+++ Provided passage

For once, could all those who are concerned with the custody issues involving newly converted Muslims and non-Muslims realize that this is purely a family matter; religion is being brought in as a result of the former non-Muslim spouse who had converted Islam to bolster his or her position. We cannot ignore the suspicion that is gaining currency, and that is, by denying the affected spouse civil judicial remedy but advising him or her to go to Shariah Court is in fact a coercion on the non-converted spouse to convert and seek the remedy in Shariah Court.

            While it is correct that the State orientated Shariah Courts and the religious departments have the right to deal with Islamic laws regulating the personal affairs of Muslims within their respective States the power to regulate the personal laws of non-Muslim vests with the Federal Government, therefore, in so far as the marriage and dissolution of non-Muslims are concerned, the relevant law is the Law Reform (Marriage and Divorce) Act 1976 which is a Federal legislation. Therefore, it will be prudent to look at the dissolution of the non-Islamic marriage within the compass of the aforesaid Law Reform Act 1976.

++++++
+++ Information supplied

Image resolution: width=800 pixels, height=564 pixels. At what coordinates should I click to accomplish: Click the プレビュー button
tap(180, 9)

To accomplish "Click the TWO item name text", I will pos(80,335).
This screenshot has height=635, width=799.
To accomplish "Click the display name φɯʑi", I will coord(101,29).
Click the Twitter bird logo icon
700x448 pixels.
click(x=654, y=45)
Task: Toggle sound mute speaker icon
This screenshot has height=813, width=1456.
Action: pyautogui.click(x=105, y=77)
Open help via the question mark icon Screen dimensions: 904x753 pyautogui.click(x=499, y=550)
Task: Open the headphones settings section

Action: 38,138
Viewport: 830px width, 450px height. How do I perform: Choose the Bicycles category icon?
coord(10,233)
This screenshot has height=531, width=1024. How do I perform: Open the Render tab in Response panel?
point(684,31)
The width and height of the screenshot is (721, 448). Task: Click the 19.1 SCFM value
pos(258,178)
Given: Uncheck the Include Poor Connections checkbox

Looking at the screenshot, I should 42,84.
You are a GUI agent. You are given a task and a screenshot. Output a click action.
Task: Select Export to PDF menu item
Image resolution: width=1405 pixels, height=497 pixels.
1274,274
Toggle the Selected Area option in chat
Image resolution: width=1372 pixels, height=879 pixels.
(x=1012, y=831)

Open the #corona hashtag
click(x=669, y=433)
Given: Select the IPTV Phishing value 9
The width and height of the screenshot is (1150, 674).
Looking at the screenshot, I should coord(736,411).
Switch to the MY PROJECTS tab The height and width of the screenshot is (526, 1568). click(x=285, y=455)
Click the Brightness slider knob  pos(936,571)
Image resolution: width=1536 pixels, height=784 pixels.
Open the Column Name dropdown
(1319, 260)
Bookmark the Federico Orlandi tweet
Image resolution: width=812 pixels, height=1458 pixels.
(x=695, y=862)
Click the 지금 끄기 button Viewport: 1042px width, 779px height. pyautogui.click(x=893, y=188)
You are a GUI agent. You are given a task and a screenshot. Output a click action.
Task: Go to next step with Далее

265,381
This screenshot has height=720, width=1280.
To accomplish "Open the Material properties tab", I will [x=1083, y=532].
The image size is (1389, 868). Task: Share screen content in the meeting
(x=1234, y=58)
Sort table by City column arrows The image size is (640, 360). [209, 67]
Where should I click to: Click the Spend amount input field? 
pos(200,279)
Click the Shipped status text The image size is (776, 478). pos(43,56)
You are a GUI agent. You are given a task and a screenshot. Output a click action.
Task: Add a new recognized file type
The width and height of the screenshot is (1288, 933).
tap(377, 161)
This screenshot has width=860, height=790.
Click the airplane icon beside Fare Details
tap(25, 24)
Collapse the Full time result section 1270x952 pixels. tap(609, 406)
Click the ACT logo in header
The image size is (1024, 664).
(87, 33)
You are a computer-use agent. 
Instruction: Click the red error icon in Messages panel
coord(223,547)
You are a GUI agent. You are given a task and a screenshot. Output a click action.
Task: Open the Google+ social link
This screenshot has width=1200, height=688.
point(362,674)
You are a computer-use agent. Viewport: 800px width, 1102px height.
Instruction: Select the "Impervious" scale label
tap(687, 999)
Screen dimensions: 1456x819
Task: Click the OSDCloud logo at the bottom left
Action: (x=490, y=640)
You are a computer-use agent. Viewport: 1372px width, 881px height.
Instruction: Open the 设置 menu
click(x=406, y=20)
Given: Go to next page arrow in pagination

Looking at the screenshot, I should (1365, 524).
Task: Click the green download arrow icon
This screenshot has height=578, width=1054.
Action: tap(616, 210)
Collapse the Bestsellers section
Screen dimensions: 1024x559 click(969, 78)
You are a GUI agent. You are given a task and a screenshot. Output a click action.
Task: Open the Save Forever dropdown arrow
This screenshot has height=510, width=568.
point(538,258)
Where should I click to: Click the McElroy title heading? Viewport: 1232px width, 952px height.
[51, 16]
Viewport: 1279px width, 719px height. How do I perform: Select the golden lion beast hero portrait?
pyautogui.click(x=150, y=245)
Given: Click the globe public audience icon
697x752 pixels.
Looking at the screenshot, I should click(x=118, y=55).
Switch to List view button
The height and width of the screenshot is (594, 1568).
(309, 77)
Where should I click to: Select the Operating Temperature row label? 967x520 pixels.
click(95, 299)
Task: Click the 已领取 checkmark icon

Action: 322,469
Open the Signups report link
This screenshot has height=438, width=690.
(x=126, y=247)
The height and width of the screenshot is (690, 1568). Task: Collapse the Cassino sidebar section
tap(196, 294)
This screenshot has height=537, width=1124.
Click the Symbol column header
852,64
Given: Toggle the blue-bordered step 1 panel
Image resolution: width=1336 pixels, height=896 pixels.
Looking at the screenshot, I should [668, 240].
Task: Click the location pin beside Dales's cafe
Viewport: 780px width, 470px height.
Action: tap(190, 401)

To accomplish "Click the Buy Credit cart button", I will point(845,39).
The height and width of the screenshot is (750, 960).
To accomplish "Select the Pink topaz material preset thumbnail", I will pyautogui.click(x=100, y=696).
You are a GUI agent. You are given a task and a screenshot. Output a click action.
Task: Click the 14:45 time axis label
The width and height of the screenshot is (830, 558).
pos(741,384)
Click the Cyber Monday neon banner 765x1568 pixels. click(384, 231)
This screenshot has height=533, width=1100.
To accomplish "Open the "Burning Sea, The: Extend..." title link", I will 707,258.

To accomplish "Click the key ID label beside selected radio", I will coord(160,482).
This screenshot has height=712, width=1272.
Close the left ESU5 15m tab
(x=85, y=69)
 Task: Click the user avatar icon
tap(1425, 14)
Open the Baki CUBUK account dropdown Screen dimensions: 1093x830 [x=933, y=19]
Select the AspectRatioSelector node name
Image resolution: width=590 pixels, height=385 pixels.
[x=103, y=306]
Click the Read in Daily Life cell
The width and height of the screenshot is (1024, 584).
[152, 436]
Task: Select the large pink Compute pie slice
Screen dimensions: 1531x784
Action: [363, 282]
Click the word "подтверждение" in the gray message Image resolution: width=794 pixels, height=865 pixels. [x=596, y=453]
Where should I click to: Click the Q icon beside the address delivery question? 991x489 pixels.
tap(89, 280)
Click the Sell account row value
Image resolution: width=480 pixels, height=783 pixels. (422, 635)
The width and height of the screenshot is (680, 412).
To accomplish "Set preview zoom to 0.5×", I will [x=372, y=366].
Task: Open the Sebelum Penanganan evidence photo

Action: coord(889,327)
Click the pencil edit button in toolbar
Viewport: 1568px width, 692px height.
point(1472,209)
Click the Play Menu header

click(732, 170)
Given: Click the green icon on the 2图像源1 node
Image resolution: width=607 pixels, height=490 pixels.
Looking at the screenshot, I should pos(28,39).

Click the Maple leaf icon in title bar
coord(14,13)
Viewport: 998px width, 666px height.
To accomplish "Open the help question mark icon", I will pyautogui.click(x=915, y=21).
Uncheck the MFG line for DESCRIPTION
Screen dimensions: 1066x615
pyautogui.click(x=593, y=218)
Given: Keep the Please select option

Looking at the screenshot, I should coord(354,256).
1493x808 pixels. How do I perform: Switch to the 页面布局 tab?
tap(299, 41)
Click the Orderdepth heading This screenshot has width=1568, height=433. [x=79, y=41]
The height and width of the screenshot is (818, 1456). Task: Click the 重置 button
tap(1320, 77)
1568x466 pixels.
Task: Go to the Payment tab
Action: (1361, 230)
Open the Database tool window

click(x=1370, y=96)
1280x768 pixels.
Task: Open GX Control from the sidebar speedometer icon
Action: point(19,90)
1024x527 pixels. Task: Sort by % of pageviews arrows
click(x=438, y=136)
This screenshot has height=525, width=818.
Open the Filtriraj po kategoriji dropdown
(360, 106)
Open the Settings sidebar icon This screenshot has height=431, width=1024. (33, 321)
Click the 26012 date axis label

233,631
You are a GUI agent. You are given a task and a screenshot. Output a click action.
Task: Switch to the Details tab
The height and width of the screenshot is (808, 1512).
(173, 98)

++++++

Instructions for the task ▸ Continue the commentary on custody and divorce disputes after one spouse converts to Islam, starting right after its closing sentence about the Law Reform (Marriage and Divorce) Act 1976.

Answer to the task ▸
            It is not a herculean task to amend section 51 of the Law Reform (Marriage and Divorce) Act 1976, and make it plain that the spouse converting to Islam shall not do anything to change the religion of the children of the marriage under the age of eighteen unilaterally until the issue of custody has been determined by the High Court. In addition, Article 121(1A) could also be amended to remove the current ambiguity in it and state clearly that where the matter has the question of Islamic ingredient and the parties are Muslims, then, the High Court shall have no jurisdiction.
What we are looking for is a solution, not the prolongation of an unrewarding conflict which traumatises every Malaysian. The clash of jurisdiction is judge-made and it can be averted provided mature common sense prevails and not treat the matter as a challenge to Islam. What we need is a humanitarian approach.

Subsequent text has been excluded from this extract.